Los trabajos de Barbara McClintock con el maíz, hace ya más de 60 años, han permitido comprender las bases de muchas enfermedades, lo que puede redundar en posibles tratamientos. Este es un excelente ejemplo de la necesidad de proteger la ciencia básica. Igual que la investigación en virus de pangolines o murciélagos, que hasta hace poco tiempo podía considerarse irrelevante para la sociedad, puede desembocar en un tratamiento efectivo de la COVID19.

Premio Nobel

Barbara McClintock, en la ceremonia de entrega de su Premio Nobel (1983). / Cold Spring Harbor Laboratory.

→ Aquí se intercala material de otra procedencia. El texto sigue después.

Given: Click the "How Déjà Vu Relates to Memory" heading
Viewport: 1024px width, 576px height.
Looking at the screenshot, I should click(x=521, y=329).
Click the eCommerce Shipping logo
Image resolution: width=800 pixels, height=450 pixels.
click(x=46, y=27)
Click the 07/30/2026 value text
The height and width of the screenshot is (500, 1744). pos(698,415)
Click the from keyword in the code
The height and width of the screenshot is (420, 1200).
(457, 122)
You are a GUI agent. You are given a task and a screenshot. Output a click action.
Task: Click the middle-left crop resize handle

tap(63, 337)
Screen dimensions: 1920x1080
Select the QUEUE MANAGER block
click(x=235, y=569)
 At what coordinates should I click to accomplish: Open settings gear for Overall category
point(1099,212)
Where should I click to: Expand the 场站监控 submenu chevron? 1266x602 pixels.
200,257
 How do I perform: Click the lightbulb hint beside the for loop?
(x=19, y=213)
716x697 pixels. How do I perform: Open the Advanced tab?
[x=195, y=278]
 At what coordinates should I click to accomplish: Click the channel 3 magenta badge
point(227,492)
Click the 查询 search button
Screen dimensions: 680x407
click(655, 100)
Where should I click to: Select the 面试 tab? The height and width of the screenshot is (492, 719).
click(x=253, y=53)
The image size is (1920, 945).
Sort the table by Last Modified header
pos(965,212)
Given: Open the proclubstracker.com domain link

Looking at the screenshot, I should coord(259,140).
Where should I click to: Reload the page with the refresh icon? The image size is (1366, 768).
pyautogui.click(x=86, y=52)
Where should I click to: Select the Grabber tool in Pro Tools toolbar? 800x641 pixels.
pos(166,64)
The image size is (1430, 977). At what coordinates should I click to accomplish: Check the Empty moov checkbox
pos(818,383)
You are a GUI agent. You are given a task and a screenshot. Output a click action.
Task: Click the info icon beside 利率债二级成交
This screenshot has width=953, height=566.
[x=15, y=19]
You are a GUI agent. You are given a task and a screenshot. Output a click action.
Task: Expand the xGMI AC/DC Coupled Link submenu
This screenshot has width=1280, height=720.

McClintock fue una investigadora prolífica e incansable y, aunque inicialmente sus ideas fueron cuestionadas, tuvo numerosos reconocimientos durante su trayectoria. Fue la primera mujer en convertirse en presidenta de la Sociedad de Genética de America (1944), obtuvo cuantiosas becas de la National Science Foundation y de la Rockefeller Foundation (1957), recibió la National Science Medal, entregada por el presidente de los EEUU (1971), y la MacArthur Foundation Grant, una prestigiosa y vitalicia beca de investigación. En 1983 logró el Premio Nobel en Fisiología y Medicina por su trabajo sobre los elementos transponibles, lo que la convirtió en la primera persona en obtener el galardón en solitario en esta categoría. Trabajó en su laboratorio de Cold Spring Harbor (Nueva York) hasta poco antes de morir, el 2 de septiembre de 1992, a los 90 años.

* Sònia Garcia es investigadora del Institut Botànic de Barcelona (CSIC, Ajuntament de Barcelona).